2025 Pre-Budget Forum with Department of Social Protection


Today marked our annual opportunity to formally speak with Ministers within the Department of Social Protection about the real issues affecting older persons as well as what is most needed in Budget 2025. Welcomed by the wonderful Mary Kennedy, we were treated to an interesting welcome address by Secretary General, John McKeown. He reflected on Ireland’s changing population and cultural landscape while also addressing the well-known fact that our population is ageing. The Secretary General praised the work of the many thousands of people who have immigrated to Ireland and contributed to our society in a positive way. Following this, he expressed the importance of immigrant workers especially within the caring field and suggested that they will be the ones who will be looking after us when “we’re old and decrepit”. We wondered if other colleagues present, working within the age sector, also shared the same worry that this government appears to continue treating our ageing population as a burden.

Secretary General did however reference that this Government “must not react but rather reflect and take action” for the future. He noted that rural depopulation is still in existence which the ISCP have seen, with our older people getting left behind. This point also came up when we broke into our workshop groups to discuss the topic ‘Supporting Retired & Older People’, led by Collum Walsh and Simon Shevlin. This was particularly in reference to pensions, the Living Alone Allowance, Fuel and Cost-of-Living Allowances. We expressed the need for a substantial increase in each of the above as 1 in 10 older persons are living close to the poverty line. We also campaigned for the implementation of benchmarking the state pension and other social supports at 34% of average earnings which was done so in solidarity with all of the Age Sector organisations at the table.

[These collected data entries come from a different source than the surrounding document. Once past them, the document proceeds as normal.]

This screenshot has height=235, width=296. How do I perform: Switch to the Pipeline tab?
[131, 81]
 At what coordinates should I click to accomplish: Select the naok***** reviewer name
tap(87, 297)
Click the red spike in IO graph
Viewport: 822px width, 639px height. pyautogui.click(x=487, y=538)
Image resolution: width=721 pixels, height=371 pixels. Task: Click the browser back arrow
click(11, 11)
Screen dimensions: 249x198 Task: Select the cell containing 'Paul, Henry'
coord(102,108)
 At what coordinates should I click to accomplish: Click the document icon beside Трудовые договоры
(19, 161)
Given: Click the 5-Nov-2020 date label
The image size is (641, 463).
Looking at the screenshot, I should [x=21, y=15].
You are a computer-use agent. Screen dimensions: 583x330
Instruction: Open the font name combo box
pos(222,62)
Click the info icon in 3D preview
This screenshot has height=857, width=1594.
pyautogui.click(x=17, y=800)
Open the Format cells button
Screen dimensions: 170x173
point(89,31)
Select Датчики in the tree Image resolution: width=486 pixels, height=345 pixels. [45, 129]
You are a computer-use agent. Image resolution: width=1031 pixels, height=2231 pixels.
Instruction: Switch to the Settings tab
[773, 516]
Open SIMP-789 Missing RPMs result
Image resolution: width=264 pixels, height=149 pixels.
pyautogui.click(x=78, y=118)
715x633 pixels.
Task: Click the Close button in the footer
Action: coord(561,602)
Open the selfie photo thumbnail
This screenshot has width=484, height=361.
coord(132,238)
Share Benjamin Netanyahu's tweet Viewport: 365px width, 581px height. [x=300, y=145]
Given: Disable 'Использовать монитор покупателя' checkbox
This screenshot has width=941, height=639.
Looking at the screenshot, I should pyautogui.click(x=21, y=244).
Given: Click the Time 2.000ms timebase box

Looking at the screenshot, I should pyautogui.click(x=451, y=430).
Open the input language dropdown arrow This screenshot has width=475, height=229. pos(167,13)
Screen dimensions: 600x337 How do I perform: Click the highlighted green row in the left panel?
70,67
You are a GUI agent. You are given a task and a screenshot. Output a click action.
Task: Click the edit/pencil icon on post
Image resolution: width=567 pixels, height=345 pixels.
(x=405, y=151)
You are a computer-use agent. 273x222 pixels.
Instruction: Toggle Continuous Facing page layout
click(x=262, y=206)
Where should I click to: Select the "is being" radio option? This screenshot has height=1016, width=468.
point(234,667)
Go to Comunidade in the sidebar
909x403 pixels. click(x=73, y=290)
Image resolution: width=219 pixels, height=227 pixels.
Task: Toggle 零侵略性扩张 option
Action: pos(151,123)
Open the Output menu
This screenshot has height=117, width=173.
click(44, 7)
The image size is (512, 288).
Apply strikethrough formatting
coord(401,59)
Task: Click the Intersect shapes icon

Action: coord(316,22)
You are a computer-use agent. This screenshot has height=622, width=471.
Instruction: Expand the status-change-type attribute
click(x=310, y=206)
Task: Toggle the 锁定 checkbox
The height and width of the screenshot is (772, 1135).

Eligibility criteria, means-testing and income thresholds were also discussed with almost 30% of our members declaring that means-testing social welfare payments had the most negative impact on their financial security. Representatives from each NGO or charity had examples of people being unfairly assessed for much needed supports or being refused one payment because they are not in receipt of another. We expressed the many reports of members who lost their medical card since the €12 pension increase last year expressing the need for more in-depth and transparent cross-departmental communication. Mr. Walsh assured us that each year there is a change to the pension rate, the Department of Health are informed meaning that this error may in fact lie with the Dept. of Health.

Issues with the Qualified Adult eligibility, the Carer’s Pension, Savings in Retirement, Fuel Allowance and the Household Benefits Package were also raised. In a short space of time, we each pleaded our case to Department Officials Colum Walsh, Simon Shevlin and colleagues who were very cooperative and attentive. Mr. Shevlin appeared deeply concerned when we raised the issue of the application and implementation of the Free Travel Scheme, in which one of our members was refused entry to the bus. This sparked debate of other instances where Free Travel Pass Holders have been unfairly discriminated against or left to the side to facilitate pre-booked ticket holders first.

A plethora of statistics, reports and real-life experiences were shared with the Department in the hopes that next year’s budget will be the one that makes a lasting difference for older persons. We are aware that Government cannot possibly satisfy every person’s need but the ISCP feel that older persons have borne the financial brunt of the Irish Economy for far too long. It is well and truly time to restore the purchasing power of our state pension to enable older people to plan for retirement and continue to contribute to the Irish society and economy.